▸ Text segment
■ ■ ■ ■ ■ ■ ■
John Q. Public had planned on buying a double-decked bed for his youngsters to celebrate his raise in salary, but gave up the idea upon discovering that the price of furniture had received about five or six increases on account of higher costs of production.

Description

The editorial cartoonist Vaughn Shoemaker created the character of John Q. Public to represent the average American caught between bureaucracy, incompetence, and economic imbalance. John Q. Public first appeared in The Chicago Daily News, where Shoemaker—who later won two Pulitzer prizes for his cartoons—began his career in 1922. In numerous collage illustrations, Shoemaker's beleaguered fictional character intervenes in actual scenes documented by staff photographers. The combination of seemingly impartial photographs with an indignant sketched figure—all underlined by a pointed caption—vividly outlined imbalances of power and fairness. This 1937 image would otherwise have served as a perfectly lit advertising photograph, but the reaction of the flabbergasted drawn character to the increased cost of living is summed up in a caption suggesting the mismatch between his paltry raise and the skyrocketing cost of furniture.
■ ■ ■ ■ ■ ■ ■
▸ Provided material
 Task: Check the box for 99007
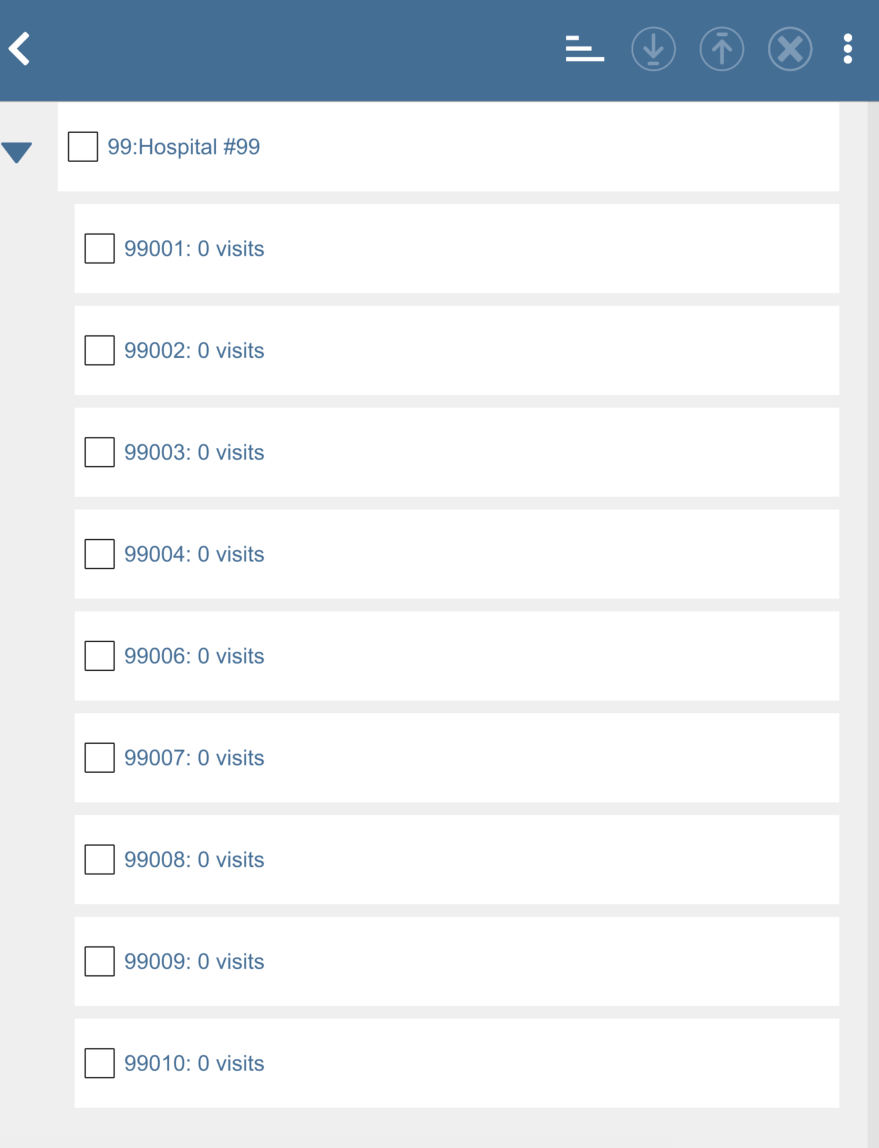click(100, 758)
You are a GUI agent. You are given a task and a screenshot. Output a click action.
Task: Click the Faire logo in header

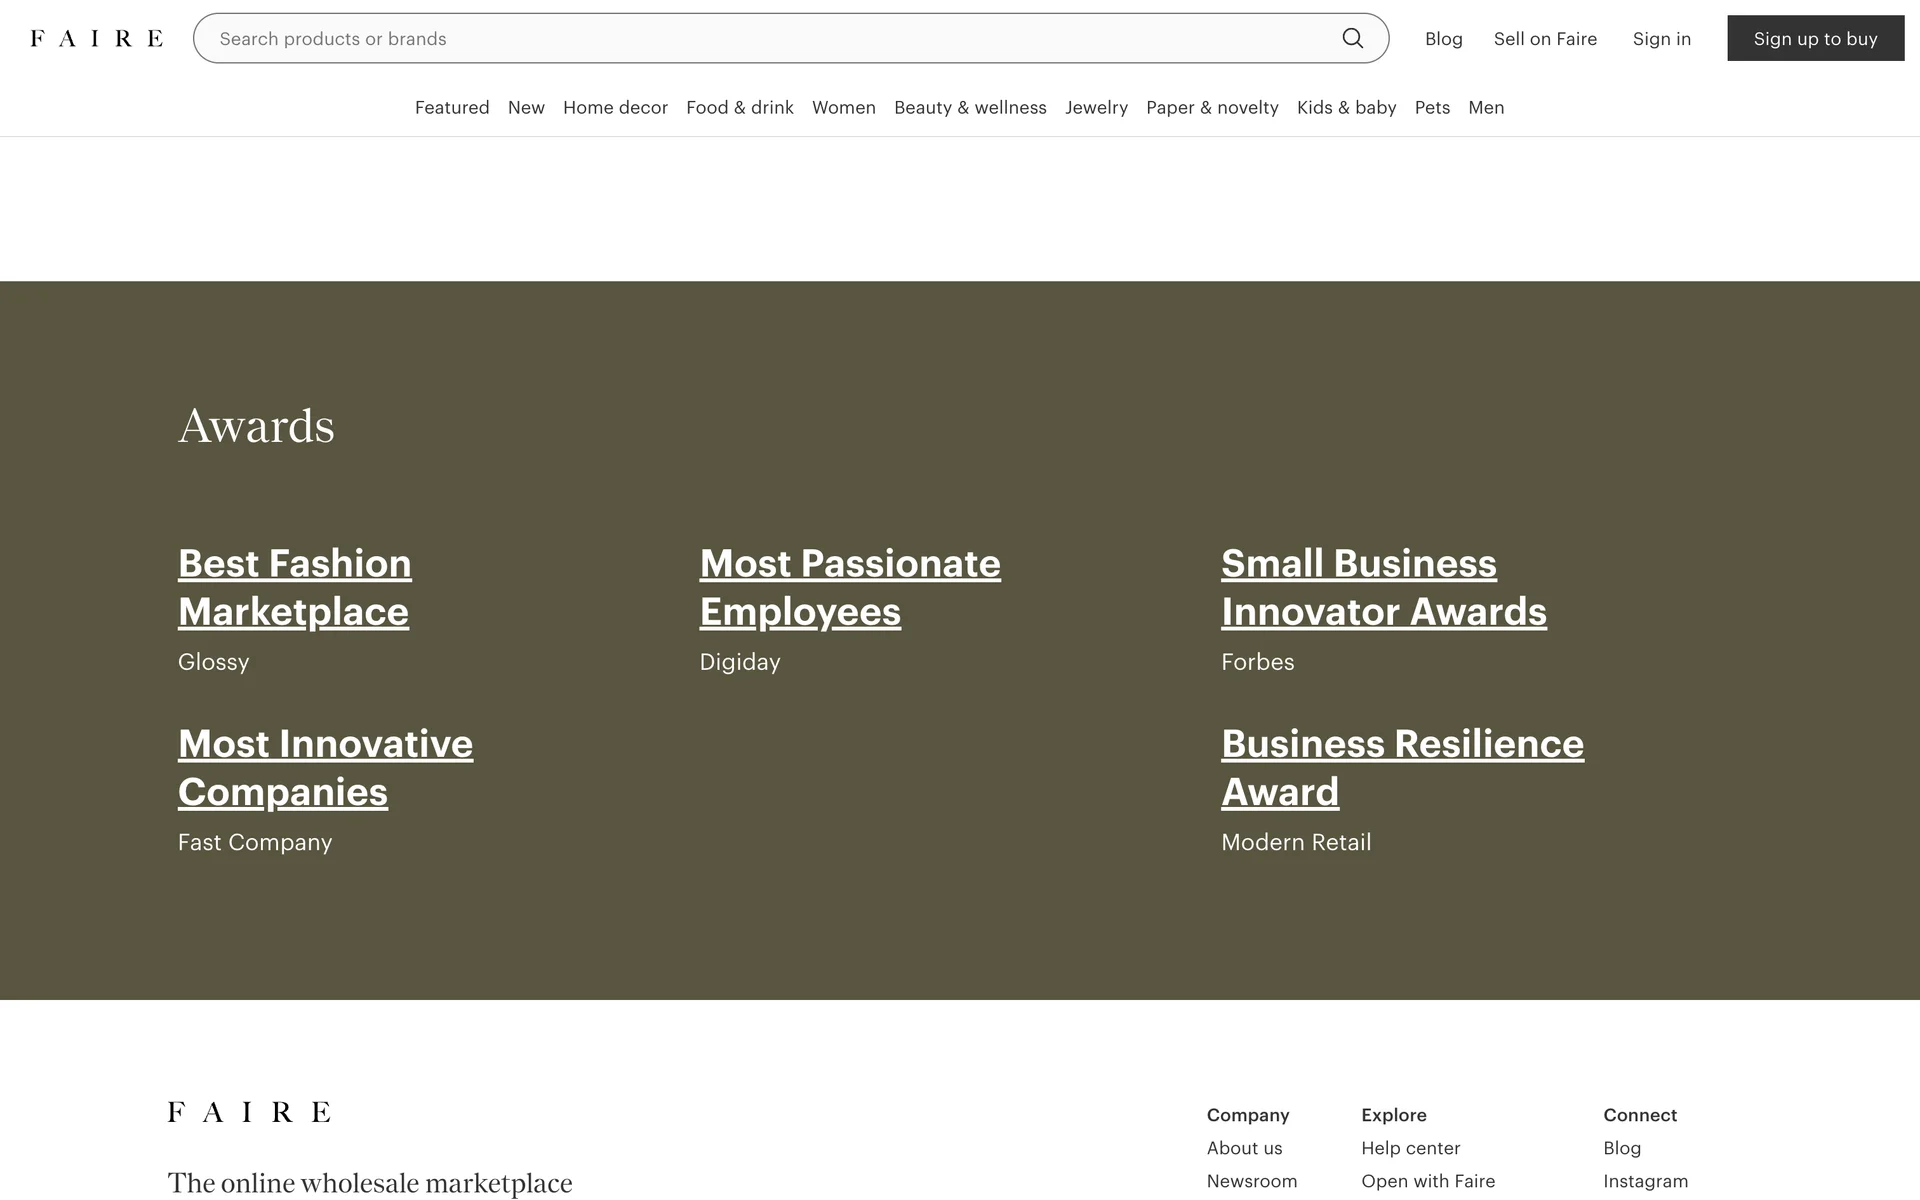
■ ■ ■ ■ ■ ■ ■
▸ Work to do
Continue the description of Vaughn Shoemaker's 1937 John Q. Public collage from its final sentence.

▸ Final answer
John Q. Public had planned on buying a double-decked bed for his youngsters to celebrate his raise in salary, but gave up the idea upon discovering that the price of furniture had received about five or six increases on account of higher costs of production.

Vaughn Shoemaker

1937, published April 27, 1937

Accession Number

211826

Medium

Gelatin silver prints with paper and paint collaged

Dimensions

Image/paper: 21.3 × 28 cm (8 7/16 × 11 1/16 in.)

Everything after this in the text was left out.